Take the data below and copy exactly the lines starting at the one with "Collapse All in" and finishing at the one with "Task: Click the gray step 4 circle", both included.
+--
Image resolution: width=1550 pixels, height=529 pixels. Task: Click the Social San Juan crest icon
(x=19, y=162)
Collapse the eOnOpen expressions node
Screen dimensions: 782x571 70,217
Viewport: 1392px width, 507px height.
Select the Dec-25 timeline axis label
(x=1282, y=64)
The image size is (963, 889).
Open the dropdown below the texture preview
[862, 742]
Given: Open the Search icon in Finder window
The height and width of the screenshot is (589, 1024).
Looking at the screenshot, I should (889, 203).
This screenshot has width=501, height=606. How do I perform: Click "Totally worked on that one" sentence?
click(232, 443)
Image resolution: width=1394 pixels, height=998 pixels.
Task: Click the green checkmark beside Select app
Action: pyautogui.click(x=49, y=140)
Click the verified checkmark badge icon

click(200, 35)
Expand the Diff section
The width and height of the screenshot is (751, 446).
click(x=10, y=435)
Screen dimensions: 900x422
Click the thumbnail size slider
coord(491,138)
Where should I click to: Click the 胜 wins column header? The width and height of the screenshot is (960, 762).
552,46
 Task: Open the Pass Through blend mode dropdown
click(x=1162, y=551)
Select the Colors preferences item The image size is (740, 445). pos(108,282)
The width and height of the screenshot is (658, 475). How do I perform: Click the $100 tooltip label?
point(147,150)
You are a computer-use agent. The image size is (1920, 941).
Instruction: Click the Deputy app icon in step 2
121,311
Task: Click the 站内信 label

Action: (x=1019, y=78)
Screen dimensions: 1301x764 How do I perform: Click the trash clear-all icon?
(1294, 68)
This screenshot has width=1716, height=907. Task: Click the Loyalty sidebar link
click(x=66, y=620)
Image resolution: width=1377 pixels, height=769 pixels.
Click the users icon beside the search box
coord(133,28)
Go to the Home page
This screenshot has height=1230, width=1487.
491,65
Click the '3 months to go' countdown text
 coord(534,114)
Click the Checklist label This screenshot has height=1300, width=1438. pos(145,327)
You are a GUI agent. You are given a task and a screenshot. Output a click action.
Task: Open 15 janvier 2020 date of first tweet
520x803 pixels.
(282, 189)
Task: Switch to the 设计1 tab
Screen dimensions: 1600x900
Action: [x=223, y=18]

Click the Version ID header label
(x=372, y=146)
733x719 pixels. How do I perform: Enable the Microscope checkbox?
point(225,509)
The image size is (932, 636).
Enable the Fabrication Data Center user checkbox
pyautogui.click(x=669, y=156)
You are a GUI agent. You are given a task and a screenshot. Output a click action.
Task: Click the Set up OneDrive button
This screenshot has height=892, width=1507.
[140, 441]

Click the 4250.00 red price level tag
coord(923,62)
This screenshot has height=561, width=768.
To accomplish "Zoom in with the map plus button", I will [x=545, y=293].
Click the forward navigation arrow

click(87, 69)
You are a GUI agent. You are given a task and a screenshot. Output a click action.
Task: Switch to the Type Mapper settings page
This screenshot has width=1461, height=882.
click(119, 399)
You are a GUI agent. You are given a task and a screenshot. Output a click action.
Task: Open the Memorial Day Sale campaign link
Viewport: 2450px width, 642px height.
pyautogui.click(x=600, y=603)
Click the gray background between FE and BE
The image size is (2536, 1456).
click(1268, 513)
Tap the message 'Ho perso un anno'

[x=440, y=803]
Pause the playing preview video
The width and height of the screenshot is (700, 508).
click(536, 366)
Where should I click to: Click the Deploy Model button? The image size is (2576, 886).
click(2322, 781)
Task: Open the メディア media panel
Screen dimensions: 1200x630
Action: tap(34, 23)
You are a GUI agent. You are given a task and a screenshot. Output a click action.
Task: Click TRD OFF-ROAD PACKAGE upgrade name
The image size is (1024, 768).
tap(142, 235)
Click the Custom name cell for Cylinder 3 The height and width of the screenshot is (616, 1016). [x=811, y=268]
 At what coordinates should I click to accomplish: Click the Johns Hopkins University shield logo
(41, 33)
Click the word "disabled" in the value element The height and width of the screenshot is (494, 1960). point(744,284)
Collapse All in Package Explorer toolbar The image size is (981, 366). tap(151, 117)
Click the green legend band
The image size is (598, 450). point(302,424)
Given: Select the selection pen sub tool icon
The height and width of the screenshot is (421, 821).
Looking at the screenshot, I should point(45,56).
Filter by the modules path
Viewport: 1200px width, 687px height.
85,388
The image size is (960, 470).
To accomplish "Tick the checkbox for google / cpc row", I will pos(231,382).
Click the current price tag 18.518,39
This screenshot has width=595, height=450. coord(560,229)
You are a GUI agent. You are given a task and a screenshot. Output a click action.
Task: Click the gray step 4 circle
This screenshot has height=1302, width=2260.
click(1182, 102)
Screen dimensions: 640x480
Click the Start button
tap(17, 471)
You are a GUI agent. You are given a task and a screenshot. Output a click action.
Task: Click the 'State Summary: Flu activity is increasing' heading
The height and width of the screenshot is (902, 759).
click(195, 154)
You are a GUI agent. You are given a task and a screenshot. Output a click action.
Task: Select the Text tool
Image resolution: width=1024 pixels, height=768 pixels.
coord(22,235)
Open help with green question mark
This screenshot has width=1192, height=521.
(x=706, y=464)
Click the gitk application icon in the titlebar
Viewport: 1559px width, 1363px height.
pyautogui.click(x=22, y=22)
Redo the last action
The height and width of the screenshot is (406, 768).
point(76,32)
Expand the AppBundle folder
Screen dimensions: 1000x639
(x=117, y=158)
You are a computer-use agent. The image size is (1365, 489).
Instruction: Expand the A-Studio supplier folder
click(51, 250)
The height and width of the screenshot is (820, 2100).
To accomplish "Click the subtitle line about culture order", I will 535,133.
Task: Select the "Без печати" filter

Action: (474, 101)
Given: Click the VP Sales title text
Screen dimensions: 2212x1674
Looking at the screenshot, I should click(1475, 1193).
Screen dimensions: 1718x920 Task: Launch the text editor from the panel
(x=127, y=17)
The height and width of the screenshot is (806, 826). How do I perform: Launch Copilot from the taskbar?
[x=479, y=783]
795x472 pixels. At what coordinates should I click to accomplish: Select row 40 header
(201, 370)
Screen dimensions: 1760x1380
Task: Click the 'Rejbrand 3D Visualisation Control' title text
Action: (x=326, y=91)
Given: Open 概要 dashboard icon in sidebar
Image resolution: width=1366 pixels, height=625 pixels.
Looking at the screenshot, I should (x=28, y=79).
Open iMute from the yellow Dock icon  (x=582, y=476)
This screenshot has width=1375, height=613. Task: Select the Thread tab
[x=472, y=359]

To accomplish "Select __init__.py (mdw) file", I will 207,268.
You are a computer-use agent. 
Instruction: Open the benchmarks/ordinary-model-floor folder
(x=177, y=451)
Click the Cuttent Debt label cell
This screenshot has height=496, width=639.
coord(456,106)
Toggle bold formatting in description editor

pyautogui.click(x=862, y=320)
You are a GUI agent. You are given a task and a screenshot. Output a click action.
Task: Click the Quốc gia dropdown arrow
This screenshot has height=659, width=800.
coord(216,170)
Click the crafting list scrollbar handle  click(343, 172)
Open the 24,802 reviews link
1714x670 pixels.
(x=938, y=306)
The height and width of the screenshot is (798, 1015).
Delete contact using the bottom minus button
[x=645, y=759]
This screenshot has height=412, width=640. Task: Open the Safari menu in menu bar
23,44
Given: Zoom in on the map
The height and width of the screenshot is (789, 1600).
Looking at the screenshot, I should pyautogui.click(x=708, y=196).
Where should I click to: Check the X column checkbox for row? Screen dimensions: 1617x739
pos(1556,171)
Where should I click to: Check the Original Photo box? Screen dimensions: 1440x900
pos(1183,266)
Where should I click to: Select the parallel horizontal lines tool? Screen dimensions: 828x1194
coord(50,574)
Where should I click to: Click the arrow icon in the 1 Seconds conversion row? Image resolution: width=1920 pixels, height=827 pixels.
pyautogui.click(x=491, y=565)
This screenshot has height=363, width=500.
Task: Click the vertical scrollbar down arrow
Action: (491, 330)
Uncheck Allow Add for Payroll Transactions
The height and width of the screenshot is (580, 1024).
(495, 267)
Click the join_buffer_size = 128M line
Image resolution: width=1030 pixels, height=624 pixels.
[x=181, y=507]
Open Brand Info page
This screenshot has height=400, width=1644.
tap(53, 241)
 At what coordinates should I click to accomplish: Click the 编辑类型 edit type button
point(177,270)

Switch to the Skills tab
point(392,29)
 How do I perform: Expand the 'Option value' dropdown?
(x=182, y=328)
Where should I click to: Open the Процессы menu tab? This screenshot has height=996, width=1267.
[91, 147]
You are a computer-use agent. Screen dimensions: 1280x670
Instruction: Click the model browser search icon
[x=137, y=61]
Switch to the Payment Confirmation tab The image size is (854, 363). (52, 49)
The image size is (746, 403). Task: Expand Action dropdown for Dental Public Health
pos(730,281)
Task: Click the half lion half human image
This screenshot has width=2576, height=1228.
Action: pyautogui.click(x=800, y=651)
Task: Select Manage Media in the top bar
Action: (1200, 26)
+--
◆ Reply:
Collapse All in Package Explorer toolbar The image size is (981, 366). tap(151, 117)
Click the green legend band
The image size is (598, 450). point(302,424)
Given: Select the selection pen sub tool icon
The height and width of the screenshot is (421, 821).
Looking at the screenshot, I should point(45,56).
Filter by the modules path
Viewport: 1200px width, 687px height.
85,388
The image size is (960, 470).
To accomplish "Tick the checkbox for google / cpc row", I will pos(231,382).
Click the current price tag 18.518,39
This screenshot has width=595, height=450. coord(560,229)
You are a GUI agent. You are given a task and a screenshot. Output a click action.
Task: Click the gray step 4 circle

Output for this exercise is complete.